Methods: We obtained 91 SNPs associated with inflammatory circulating proteins from a genome-wide association study (GWAS). Two-sample and multivariable Mendelian randomization analyses were conducted, with inverse variance weighted (IVW) serving as the primary method to assess the relationship between exposure and outcome. To enhance the reliability of the findings, additional methods such as MR-Egger, weighted median, simple mode, and weighted mode were employed. Cochran's Q test was used to assess the heterogeneity of the SNPs, while MR-Egger regression and MR-PRESSO were applied to evaluate the directional pleiotropy of the instrumental variables.

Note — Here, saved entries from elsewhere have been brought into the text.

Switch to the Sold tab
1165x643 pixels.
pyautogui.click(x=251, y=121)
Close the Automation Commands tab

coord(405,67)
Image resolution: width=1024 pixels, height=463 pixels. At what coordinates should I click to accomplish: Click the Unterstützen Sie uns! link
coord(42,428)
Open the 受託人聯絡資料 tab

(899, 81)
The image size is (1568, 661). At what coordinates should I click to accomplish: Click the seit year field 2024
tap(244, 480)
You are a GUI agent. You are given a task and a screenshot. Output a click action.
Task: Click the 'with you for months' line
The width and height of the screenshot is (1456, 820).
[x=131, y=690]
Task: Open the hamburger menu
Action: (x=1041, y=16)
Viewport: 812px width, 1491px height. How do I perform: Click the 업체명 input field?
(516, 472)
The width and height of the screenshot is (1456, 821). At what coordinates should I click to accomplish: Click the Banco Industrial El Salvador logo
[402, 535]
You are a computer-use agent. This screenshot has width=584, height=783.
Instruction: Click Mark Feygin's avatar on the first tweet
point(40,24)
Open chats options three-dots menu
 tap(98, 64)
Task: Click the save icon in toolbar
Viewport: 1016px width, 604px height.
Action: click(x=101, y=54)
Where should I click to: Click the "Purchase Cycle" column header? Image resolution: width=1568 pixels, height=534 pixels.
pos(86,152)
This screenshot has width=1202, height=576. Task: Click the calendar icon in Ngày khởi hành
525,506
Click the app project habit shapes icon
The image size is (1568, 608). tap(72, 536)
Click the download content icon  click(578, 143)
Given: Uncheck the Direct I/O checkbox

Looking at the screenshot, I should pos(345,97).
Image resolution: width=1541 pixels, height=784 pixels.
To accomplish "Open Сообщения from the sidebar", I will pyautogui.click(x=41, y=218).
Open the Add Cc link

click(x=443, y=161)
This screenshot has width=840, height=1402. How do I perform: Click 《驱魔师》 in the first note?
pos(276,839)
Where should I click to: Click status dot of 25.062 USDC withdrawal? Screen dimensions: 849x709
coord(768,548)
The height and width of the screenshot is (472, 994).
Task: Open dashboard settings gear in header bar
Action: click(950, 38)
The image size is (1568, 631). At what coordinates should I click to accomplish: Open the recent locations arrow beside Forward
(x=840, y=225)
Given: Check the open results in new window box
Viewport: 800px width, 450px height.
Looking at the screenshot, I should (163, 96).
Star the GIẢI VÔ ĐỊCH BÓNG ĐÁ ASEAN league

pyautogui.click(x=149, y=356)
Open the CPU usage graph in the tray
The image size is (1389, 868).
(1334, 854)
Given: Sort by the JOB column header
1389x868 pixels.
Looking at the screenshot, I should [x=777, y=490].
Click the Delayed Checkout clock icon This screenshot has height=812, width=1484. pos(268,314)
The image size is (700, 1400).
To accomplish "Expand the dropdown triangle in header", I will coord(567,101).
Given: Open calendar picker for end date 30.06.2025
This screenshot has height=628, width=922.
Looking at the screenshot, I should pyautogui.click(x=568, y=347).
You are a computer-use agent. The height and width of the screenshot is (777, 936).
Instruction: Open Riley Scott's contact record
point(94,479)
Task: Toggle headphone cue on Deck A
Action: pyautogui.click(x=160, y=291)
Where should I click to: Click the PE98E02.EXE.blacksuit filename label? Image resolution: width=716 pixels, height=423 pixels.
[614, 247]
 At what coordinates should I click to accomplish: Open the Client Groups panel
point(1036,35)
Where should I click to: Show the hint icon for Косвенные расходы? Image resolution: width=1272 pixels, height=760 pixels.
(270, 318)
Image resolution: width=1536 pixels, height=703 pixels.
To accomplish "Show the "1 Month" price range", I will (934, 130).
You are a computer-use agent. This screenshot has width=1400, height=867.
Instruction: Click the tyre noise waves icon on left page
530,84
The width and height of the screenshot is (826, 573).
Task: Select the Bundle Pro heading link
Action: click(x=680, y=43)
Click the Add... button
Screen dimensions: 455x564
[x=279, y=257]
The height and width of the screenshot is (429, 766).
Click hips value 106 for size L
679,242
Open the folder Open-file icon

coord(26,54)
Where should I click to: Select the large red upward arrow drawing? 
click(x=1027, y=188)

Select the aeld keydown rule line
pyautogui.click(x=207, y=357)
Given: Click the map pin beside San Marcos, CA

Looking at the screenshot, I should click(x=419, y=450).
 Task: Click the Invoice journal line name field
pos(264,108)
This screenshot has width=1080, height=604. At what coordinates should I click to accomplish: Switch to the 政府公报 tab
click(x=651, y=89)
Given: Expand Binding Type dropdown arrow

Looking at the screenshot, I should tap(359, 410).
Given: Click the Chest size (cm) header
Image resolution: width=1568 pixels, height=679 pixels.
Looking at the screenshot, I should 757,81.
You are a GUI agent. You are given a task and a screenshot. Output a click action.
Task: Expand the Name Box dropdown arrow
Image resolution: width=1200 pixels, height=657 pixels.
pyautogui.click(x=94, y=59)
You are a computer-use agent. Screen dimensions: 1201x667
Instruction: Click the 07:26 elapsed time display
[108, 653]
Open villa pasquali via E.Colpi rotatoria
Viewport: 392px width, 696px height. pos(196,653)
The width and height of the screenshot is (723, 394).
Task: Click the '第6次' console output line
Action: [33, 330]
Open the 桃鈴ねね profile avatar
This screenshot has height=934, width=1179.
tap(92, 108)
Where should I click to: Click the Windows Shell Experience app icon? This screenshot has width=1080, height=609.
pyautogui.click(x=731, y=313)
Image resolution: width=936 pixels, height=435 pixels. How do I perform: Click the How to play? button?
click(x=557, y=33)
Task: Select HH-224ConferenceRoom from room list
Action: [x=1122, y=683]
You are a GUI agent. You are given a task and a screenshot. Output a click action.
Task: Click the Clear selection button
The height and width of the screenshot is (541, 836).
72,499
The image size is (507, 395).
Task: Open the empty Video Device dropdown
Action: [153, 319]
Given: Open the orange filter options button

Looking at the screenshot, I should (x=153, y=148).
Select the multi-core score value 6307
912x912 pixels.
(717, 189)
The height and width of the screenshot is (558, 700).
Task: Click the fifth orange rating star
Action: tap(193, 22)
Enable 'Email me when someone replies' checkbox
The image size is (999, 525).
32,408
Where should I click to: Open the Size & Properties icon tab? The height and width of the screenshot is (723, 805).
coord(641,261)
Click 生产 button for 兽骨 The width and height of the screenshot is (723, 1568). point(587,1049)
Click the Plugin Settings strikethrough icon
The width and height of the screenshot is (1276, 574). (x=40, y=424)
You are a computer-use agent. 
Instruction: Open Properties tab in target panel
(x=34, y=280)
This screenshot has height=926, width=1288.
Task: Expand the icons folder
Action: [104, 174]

Results: Univariate Mendelian randomization analysis identified a significant causal relationship between four inflammatory circulating proteins, Axin1 (odds ratio (OR): 0.77, 95% confidence intervals (CI): 0.61-0.96, P-value = 0.0239), CXCL1 (OR: 0.81, 95% CI: 0.68-0.96, P-value = 0.0190), CXCL9 (OR: 0.85, 95% CI: 0.74-0.98, P-value = 0.0256), and MCP4 (OR: 0.79, 95% CI: 0.69-0.90, P = 0.0007), and the risk of ICH. After adjusting for confounding factors such as body weight and alcohol consumption, multivariable Mendelian randomization analysis still demonstrated a significant causal relationship between these four proteins and ICH. Furthermore, after excluding hypertension as a confounder, MCP4 expression remained significantly associated with ICH. When adjusting for type 2 diabetes, both CXCL9 and MCP4 exhibited a significant causal relationship with ICH. Reverse Mendelian randomization analysis revealed a negative correlation between ICH (as the exposure) and the expression of seven inflammatory circulating proteins.

Conclusion: In summary, our two-sample Mendelian randomization analysis, which operates in both directions, has revealed a likely causal link between four inflammatory proteins present in circulation and the risk of ICH. Keeping track of the expression levels of these inflammatory proteins may prove beneficial for both the prevention and management of ICH.

Highlight: There is a significant bidirectional causal relationship between inflammatory circulating proteins and the risk of intracerebral hemorrhage (ICH) onset. The expression levels of Axin1, CXCL1, CXCL9, and MCP4 are negatively correlated with the risk of ICH onset, suggesting that they may serve as potential important molecular targets for ICH.